### Exercise instructions:
Copying each record below exactly is the whole task.

### Records supplied:
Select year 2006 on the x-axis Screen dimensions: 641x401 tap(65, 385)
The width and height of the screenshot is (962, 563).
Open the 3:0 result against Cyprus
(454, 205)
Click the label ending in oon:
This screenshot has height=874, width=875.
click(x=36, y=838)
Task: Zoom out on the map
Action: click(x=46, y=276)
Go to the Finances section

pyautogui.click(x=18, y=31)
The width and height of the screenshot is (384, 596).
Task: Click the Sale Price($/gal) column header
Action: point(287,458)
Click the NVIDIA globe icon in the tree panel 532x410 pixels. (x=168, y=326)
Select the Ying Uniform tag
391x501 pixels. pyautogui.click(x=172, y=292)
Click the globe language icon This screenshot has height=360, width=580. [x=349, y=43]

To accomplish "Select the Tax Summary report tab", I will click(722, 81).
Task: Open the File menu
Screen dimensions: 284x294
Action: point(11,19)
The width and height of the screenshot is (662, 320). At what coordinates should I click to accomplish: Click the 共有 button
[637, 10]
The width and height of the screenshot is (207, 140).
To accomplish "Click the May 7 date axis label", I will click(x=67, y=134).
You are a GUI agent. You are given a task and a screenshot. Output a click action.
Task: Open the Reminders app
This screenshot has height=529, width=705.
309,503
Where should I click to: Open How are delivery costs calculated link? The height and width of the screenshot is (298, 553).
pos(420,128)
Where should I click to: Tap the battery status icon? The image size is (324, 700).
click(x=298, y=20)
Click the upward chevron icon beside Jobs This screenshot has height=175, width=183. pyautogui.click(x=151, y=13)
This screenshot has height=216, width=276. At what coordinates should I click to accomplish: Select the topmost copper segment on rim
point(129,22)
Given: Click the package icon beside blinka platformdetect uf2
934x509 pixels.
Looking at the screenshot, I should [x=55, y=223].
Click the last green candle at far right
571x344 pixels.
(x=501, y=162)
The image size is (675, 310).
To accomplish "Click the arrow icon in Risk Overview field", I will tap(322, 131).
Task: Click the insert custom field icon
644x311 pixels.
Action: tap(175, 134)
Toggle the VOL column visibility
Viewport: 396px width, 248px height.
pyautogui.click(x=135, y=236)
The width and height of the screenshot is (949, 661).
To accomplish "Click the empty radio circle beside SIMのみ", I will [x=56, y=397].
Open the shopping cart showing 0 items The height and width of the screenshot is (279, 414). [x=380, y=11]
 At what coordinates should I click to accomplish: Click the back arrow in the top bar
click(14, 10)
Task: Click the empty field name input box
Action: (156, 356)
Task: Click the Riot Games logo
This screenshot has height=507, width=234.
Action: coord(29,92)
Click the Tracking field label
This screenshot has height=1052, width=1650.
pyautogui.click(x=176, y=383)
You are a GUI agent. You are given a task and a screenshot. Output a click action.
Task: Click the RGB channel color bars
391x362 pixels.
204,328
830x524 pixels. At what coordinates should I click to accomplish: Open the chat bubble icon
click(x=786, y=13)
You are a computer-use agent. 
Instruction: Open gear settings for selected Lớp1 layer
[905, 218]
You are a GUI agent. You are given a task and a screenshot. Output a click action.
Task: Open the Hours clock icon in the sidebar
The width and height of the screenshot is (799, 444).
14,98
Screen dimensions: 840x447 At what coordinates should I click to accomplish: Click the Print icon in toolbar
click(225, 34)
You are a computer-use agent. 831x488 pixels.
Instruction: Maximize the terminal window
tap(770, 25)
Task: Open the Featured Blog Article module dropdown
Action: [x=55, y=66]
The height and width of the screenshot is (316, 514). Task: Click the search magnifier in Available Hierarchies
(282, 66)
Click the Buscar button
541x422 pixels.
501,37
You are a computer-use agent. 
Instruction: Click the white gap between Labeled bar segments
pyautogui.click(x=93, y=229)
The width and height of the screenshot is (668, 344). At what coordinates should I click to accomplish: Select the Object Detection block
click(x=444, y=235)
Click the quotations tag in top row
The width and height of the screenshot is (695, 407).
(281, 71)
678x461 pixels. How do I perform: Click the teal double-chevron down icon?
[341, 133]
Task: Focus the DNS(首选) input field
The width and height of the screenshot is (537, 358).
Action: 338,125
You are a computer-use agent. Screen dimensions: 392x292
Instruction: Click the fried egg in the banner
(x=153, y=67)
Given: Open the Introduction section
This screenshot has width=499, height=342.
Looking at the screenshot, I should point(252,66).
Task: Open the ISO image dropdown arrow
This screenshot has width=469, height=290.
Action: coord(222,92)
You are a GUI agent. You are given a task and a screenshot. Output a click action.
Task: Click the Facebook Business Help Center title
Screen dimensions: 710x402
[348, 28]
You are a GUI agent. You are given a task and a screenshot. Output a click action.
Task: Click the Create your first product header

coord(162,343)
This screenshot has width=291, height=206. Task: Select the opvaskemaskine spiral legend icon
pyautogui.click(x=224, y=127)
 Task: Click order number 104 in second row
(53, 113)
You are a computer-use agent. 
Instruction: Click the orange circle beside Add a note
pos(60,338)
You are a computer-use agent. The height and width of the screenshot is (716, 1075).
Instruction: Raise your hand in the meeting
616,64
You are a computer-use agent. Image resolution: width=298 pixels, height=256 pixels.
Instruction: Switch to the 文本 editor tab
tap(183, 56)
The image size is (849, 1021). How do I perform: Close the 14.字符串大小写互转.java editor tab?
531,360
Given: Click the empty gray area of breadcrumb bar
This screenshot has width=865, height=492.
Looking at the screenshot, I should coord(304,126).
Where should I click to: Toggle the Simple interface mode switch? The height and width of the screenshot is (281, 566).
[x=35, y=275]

### Response:
Select year 2006 on the x-axis Screen dimensions: 641x401 tap(65, 385)
The width and height of the screenshot is (962, 563).
Open the 3:0 result against Cyprus
(454, 205)
Click the label ending in oon:
This screenshot has height=874, width=875.
click(x=36, y=838)
Task: Zoom out on the map
Action: click(x=46, y=276)
Go to the Finances section

pyautogui.click(x=18, y=31)
The width and height of the screenshot is (384, 596).
Task: Click the Sale Price($/gal) column header
Action: point(287,458)
Click the NVIDIA globe icon in the tree panel 532x410 pixels. (x=168, y=326)
Select the Ying Uniform tag
391x501 pixels. pyautogui.click(x=172, y=292)
Click the globe language icon This screenshot has height=360, width=580. [x=349, y=43]

To accomplish "Select the Tax Summary report tab", I will click(722, 81).
Task: Open the File menu
Screen dimensions: 284x294
Action: point(11,19)
The width and height of the screenshot is (662, 320). At what coordinates should I click to accomplish: Click the 共有 button
[637, 10]
The width and height of the screenshot is (207, 140).
To accomplish "Click the May 7 date axis label", I will click(x=67, y=134).
You are a GUI agent. You are given a task and a screenshot. Output a click action.
Task: Open the Reminders app
This screenshot has height=529, width=705.
309,503
Where should I click to: Open How are delivery costs calculated link? The height and width of the screenshot is (298, 553).
pos(420,128)
Where should I click to: Tap the battery status icon? The image size is (324, 700).
click(x=298, y=20)
Click the upward chevron icon beside Jobs This screenshot has height=175, width=183. pyautogui.click(x=151, y=13)
This screenshot has height=216, width=276. At what coordinates should I click to accomplish: Select the topmost copper segment on rim
point(129,22)
Given: Click the package icon beside blinka platformdetect uf2
934x509 pixels.
Looking at the screenshot, I should [x=55, y=223].
Click the last green candle at far right
571x344 pixels.
(x=501, y=162)
The image size is (675, 310).
To accomplish "Click the arrow icon in Risk Overview field", I will tap(322, 131).
Task: Click the insert custom field icon
644x311 pixels.
Action: tap(175, 134)
Toggle the VOL column visibility
Viewport: 396px width, 248px height.
pyautogui.click(x=135, y=236)
The width and height of the screenshot is (949, 661).
To accomplish "Click the empty radio circle beside SIMのみ", I will [x=56, y=397].
Open the shopping cart showing 0 items The height and width of the screenshot is (279, 414). [x=380, y=11]
 At what coordinates should I click to accomplish: Click the back arrow in the top bar
click(14, 10)
Task: Click the empty field name input box
Action: (156, 356)
Task: Click the Riot Games logo
This screenshot has height=507, width=234.
Action: coord(29,92)
Click the Tracking field label
This screenshot has height=1052, width=1650.
pyautogui.click(x=176, y=383)
You are a GUI agent. You are given a task and a screenshot. Output a click action.
Task: Click the RGB channel color bars
391x362 pixels.
204,328
830x524 pixels. At what coordinates should I click to accomplish: Open the chat bubble icon
click(x=786, y=13)
You are a computer-use agent. 
Instruction: Open gear settings for selected Lớp1 layer
[905, 218]
You are a GUI agent. You are given a task and a screenshot. Output a click action.
Task: Open the Hours clock icon in the sidebar
The width and height of the screenshot is (799, 444).
14,98
Screen dimensions: 840x447 At what coordinates should I click to accomplish: Click the Print icon in toolbar
click(225, 34)
You are a computer-use agent. 831x488 pixels.
Instruction: Maximize the terminal window
tap(770, 25)
Task: Open the Featured Blog Article module dropdown
Action: [x=55, y=66]
The height and width of the screenshot is (316, 514). Task: Click the search magnifier in Available Hierarchies
(282, 66)
Click the Buscar button
541x422 pixels.
501,37
You are a computer-use agent. 
Instruction: Click the white gap between Labeled bar segments
pyautogui.click(x=93, y=229)
The width and height of the screenshot is (668, 344). At what coordinates should I click to accomplish: Select the Object Detection block
click(x=444, y=235)
Click the quotations tag in top row
The width and height of the screenshot is (695, 407).
(281, 71)
678x461 pixels. How do I perform: Click the teal double-chevron down icon?
[341, 133]
Task: Focus the DNS(首选) input field
The width and height of the screenshot is (537, 358).
Action: 338,125
You are a computer-use agent. Screen dimensions: 392x292
Instruction: Click the fried egg in the banner
(x=153, y=67)
Given: Open the Introduction section
This screenshot has width=499, height=342.
Looking at the screenshot, I should point(252,66).
Task: Open the ISO image dropdown arrow
This screenshot has width=469, height=290.
Action: coord(222,92)
You are a GUI agent. You are given a task and a screenshot. Output a click action.
Task: Click the Facebook Business Help Center title
Screen dimensions: 710x402
[348, 28]
You are a GUI agent. You are given a task and a screenshot. Output a click action.
Task: Click the Create your first product header

coord(162,343)
This screenshot has width=291, height=206. Task: Select the opvaskemaskine spiral legend icon
pyautogui.click(x=224, y=127)
 Task: Click order number 104 in second row
(53, 113)
You are a computer-use agent. 
Instruction: Click the orange circle beside Add a note
pos(60,338)
You are a computer-use agent. The height and width of the screenshot is (716, 1075).
Instruction: Raise your hand in the meeting
616,64
You are a computer-use agent. Image resolution: width=298 pixels, height=256 pixels.
Instruction: Switch to the 文本 editor tab
tap(183, 56)
The image size is (849, 1021). How do I perform: Close the 14.字符串大小写互转.java editor tab?
531,360
Given: Click the empty gray area of breadcrumb bar
This screenshot has width=865, height=492.
Looking at the screenshot, I should coord(304,126).
Where should I click to: Toggle the Simple interface mode switch? The height and width of the screenshot is (281, 566).
[x=35, y=275]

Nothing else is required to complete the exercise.